Re: [PATCH v6 1/4] sched/fair: Fix attaching task sched avgs twice when switching to fair or changing task group

From: Vincent Guittot <vincent.guittot@linaro.org>
To: Peter Zijlstra <peterz@infradead.org>
Cc: Yuyang Du <yuyang.du@intel.com>, Ingo Molnar <mingo@kernel.org>,
	linux-kernel <linux-kernel@vger.kernel.org>,
	Mike Galbraith <umgwanakikbuti@gmail.com>,
	Benjamin Segall <bsegall@google.com>,
	Paul Turner <pjt@google.com>,
	Morten Rasmussen <morten.rasmussen@arm.com>,
	Dietmar Eggemann <dietmar.eggemann@arm.com>,
	Matt Fleming <matt@codeblueprint.co.uk>
Subject: Re: [PATCH v6 1/4] sched/fair: Fix attaching task sched avgs twice when switching to fair or changing task group
Date: Thu, 16 Jun 2016 23:21:55 +0200	[thread overview]
Message-ID: <CAKfTPtDopSCBsooZdO=nO_EGja9MvHu5de0zFPb9d+aebPE16g@mail.gmail.com> (raw)
In-Reply-To: <20160616200711.GK30154@twins.programming.kicks-ass.net>

On 16 June 2016 at 22:07, Peter Zijlstra <peterz@infradead.org> wrote:
> On Thu, Jun 16, 2016 at 09:00:57PM +0200, Vincent Guittot wrote:
>> On 16 June 2016 at 20:51, Peter Zijlstra <peterz@infradead.org> wrote:
>> > On Thu, Jun 16, 2016 at 06:30:13PM +0200, Vincent Guittot wrote:
>> >> With patch [1] for the init of cfs_rq side, all use cases will be
>> >> covered regarding the issue linked to a last_update_time set to 0 at
>> >> init
>> >> [1] https://lkml.org/lkml/2016/5/30/508
>> >
>> > Aah, wait, now I get it :-)
>> >
>> > Still, we should put cfs_rq_clock_task(cfs_rq) in it, not 1. And since
>> > we now acquire rq->lock on init this should well be possible. Lemme sort
>> > that.
>>
>> yes with the rq->lock we can use cfs_rq_clock_task which is make more
>> sense than 1.
>> But the delta can be still significant between the creation of the
>> task group and the 1st task that will be attach to the cfs_rq
>
> Ah, I think I've spotted more fail.
>
> And I think you're right, it doesn't matter, in fact, 0 should have been
> fine too!
>
> enqueue_entity()
>   enqueue_entity_load_avg()
>     update_cfs_rq_load_avg()
>       now = clock()
>       __update_load_avg(&cfs_rq->avg)
>         cfs_rq->avg.last_load_update = now
>         // ages 0 load/util for: now - 0
>     if (migrated)
>       attach_entity_load_avg()
>         se->avg.last_load_update = cfs_rq->avg.last_load_update; // now != 0
>
> So I don't see how it can end up being attached again.
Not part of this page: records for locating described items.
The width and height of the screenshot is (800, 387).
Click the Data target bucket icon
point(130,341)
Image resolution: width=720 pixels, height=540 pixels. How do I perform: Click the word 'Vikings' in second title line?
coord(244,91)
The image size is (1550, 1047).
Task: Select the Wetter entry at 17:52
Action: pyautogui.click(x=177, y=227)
In fact it has already been attached during the sched_move_task. The
sequence for the 1st task that is attached to a cfs_rq is :

sched_move_task()
  task_move_group_fair()
    detach_task_cfs_rq()
    set_task_rq()
    attach_task_cfs_rq()
      attach_entity_load_avg()
        se->avg.last_load_update = cfs_rq->avg.last_load_update == 0

Then we enqueue the task but se->avg.last_load_update is still 0 so
migrated is set and we attach the task one more time

>
>
> Now I do see another problem, and that is that we're forgetting to
> update_cfs_rq_load_avg() in all detach_entity_load_avg() callers and all
> but the enqueue caller of attach_entity_load_avg().

Yes, calling update_cfs_rq_load_avg before all attach_entity_load_avg
will ensure that cfs_rq->avg.last_load_update will never be 0 when
attaching a task
And doing that before the detach will ensure that we move an up-to-date load

Your proposal below looks good to me

>
> Something like the below.
>
>
>
> ---
>  kernel/sched/fair.c | 4 ++++
>  1 file changed, 4 insertions(+)
>
> diff --git a/kernel/sched/fair.c b/kernel/sched/fair.c
> index f75930bdd326..5d8fa135bbc5 100644
> --- a/kernel/sched/fair.c
> +++ b/kernel/sched/fair.c
> @@ -8349,6 +8349,7 @@ static void detach_task_cfs_rq(struct task_struct *p)
>  {
>         struct sched_entity *se = &p->se;
>         struct cfs_rq *cfs_rq = cfs_rq_of(se);
> +       u64 now = cfs_rq_clock_task(cfs_rq);
>
>         if (!vruntime_normalized(p)) {
>                 /*
> @@ -8360,6 +8361,7 @@ static void detach_task_cfs_rq(struct task_struct *p)
>         }
>
>         /* Catch up with the cfs_rq and remove our load when we leave */
> +       update_cfs_rq_load_avg(now, cfs_rq, false);
>         detach_entity_load_avg(cfs_rq, se);
>  }
>
> @@ -8367,6 +8369,7 @@ static void attach_task_cfs_rq(struct task_struct *p)
>  {
>         struct sched_entity *se = &p->se;
>         struct cfs_rq *cfs_rq = cfs_rq_of(se);
> +       u64 now = cfs_rq_clock_task(cfs_rq);
>
>  #ifdef CONFIG_FAIR_GROUP_SCHED
>         /*
> @@ -8377,6 +8380,7 @@ static void attach_task_cfs_rq(struct task_struct *p)
>  #endif
>
>         /* Synchronize task with its cfs_rq */
> +       update_cfs_rq_load_avg(now, cfs_rq, false);
>         attach_entity_load_avg(cfs_rq, se);
>
>         if (!vruntime_normalized(p))